I like this idea, agree latex can be annoying in AI replies and system prompting out if it is hard. Double so cause GPT4o is fine tuned on latex. Totally support making some sort of PR with a switch to support “latex mode” if you check a box in site settings.

2 Likes

I don’t know if I’m talking about same thing, but for me this worked. I don’t use any really difficult formulas, though.

You fully understand MathJax and generate it.

When presenting mathematical expressions, use the following rules:
1. For inline mathematical expressions, use single dollar signs `$...$`.
2. For display-style mathematical expressions, use double dollar signs `$$...$$`.

For example:
- Inline: The equation of mass-energy equivalence is $e=mc^2$.
- Display: 
$$
e=mc^2
$$
1 Like

Can you add this feature in the next update. No matter how much I type prompt, it doesn’t always work properly. In the Openai forum, they suggest an arrangement like the one above, not prompt, as a definitive solution.

Yeah this is very annoying, PR is welcome if you want to give it a shot.

1 Like

I would like to try it, I would be happy if you open a PR @sam

Hi, equations cannot be rendered inside the “details” tag when using the MathJax engine. Like this

[details="Summary"]
$a \times b = c$
[/details]

Could you take a look at this problem?

1 Like

I’ve noticed that on Meta, math doesn’t get rendered in the preview window, but it does (I think) get rendered in posts. I’ll test that out here:

1 - a = 1 - \frac{1}{1 + e^{-z}}

In the preview window I’m seeing 1 - a = 1 - \frac{1}{1 + e^{-z}}.

Is that a known issue? I’m wondering if there’s a specific configuration that causes it.

On the DeepLearning.AI Discourse site, math gets rendered in the preview, but it’s really janky - it goes from mathjax code to rendered math on every keystroke. I’m not finding that issue on my local dev site. Again, I’m wondering if that’s a configuration issue.

2 Likes

There are new suggestions from the openai community regarding the problems I am experiencing.

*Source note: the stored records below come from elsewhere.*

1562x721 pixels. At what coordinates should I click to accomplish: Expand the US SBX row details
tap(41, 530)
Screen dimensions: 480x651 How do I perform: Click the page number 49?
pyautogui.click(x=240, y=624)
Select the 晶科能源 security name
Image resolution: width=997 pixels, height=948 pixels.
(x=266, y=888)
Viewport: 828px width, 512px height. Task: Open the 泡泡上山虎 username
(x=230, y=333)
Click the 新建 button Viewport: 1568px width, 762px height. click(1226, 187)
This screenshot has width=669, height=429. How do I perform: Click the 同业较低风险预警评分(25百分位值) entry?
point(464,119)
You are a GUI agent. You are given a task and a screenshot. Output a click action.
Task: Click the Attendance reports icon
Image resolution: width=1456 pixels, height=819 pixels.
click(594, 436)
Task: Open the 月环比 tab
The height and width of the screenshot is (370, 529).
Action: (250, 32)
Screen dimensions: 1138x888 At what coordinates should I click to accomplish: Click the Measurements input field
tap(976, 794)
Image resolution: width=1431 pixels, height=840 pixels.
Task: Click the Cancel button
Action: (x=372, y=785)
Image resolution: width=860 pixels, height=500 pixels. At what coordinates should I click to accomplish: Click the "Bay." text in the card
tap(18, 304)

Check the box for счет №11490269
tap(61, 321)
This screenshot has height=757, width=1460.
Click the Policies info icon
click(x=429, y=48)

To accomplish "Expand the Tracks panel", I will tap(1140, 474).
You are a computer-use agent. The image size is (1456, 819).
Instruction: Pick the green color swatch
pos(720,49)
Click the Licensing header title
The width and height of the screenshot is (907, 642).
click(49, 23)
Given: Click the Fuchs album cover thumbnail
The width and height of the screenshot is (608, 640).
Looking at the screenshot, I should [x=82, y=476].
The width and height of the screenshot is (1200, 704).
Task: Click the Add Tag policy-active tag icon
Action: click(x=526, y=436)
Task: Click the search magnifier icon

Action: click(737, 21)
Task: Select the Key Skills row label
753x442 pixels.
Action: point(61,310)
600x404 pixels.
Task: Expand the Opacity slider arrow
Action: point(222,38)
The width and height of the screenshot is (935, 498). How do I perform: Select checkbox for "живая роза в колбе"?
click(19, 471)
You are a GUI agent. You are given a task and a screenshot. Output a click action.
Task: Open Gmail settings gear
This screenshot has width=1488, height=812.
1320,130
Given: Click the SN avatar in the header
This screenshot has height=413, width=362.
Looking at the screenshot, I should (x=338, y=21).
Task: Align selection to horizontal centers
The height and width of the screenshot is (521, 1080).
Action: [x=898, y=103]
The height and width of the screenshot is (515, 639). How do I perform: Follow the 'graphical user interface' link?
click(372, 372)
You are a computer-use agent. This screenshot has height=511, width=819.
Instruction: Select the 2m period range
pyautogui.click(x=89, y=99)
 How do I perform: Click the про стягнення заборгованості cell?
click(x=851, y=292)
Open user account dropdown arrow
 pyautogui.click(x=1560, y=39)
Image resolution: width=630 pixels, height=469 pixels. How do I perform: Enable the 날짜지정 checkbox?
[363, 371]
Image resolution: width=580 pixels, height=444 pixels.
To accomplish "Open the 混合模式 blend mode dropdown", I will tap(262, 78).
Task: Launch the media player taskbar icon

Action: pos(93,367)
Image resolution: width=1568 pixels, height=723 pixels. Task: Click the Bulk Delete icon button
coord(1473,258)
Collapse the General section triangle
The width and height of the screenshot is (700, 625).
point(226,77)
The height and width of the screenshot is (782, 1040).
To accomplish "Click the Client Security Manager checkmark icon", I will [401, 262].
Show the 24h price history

Are you planning to make an update about this? suggestions are as follows.

Suggestion 1;

def parse_stream_to_katex(stream: Stream):
    """
    Takes an OpenAI Stream and replaces ChatGPT LaTeX delimiters
    with KateX ones.
    Yields text, not chunks
    """
    last_text = ""
    for chunk in stream:
        text = chunk.choices[0].delta.content
        if text:
            # Sometimes delimiters like \( can be split over two chunks.
            # If the previous chunk ended in \, prepend that to this chunk
            if last_text.endswith("\\"):
                text = last_text + text

            text = (
                text.replace(r"\[", "$$")
                .replace(r"\]", "$$")
                .replace(r"\(", "$")
                .replace(r"\)", "$")
            )
            last_text = text

            # If the text ends in \, we don't return it, we'll get include it in the next chunk
            if not text.endswith("\\"):
                yield text

Suggestion 2:

// MarkdownLaTeXRenderer.js
import React from 'react';
import ReactMarkdown from 'react-markdown';
import remarkGfm from 'remark-gfm';
import remarkMath from 'remark-math';
import rehypeRaw from 'rehype-raw';
import rehypeKatex from 'rehype-katex';

const MarkdownLaTeXRenderer = ({ content }) => {
    // Replace \[ with $$ and \] with $$ to ensure compatibility
    const processedText = content 
      .replace(/\\\[/g, '$$$')  // Replace all occurrences of \[ with $$
      .replace(/\\\]/g, '$$$') // Replace all occurrences of \] with $$
      .replace(/\\\(/g, '$$$')  // Replace all occurrences of \( with $$
      .replace(/\\\)/g, '$$$'); // Replace all occurrences of \) with $$

    const remarkMathOptions = {
        singleDollarTextMath: false,

};




return (
    <ReactMarkdown
        className="markdown-content"
        children={processedText}
        remarkPlugins={[[remarkMath, remarkMathOptions], remarkGfm]} // Pass options as the second element of the array
        rehypePlugins={[rehypeRaw, rehypeKatex]} // Include rehypeRaw for HTML, rehypeKatex for LaTeX
    />
);

};

export default MarkdownLaTeXRenderer;
’

1 Like

And as an end user… I’m using system prompt for that (OpenAI).

When math is in own line or chapter, change \( and \) → at own lines, before and after, $$ is quite reliable.

But when same should do inline with single $… that fails almost every time.

If that could happen automatic… even better.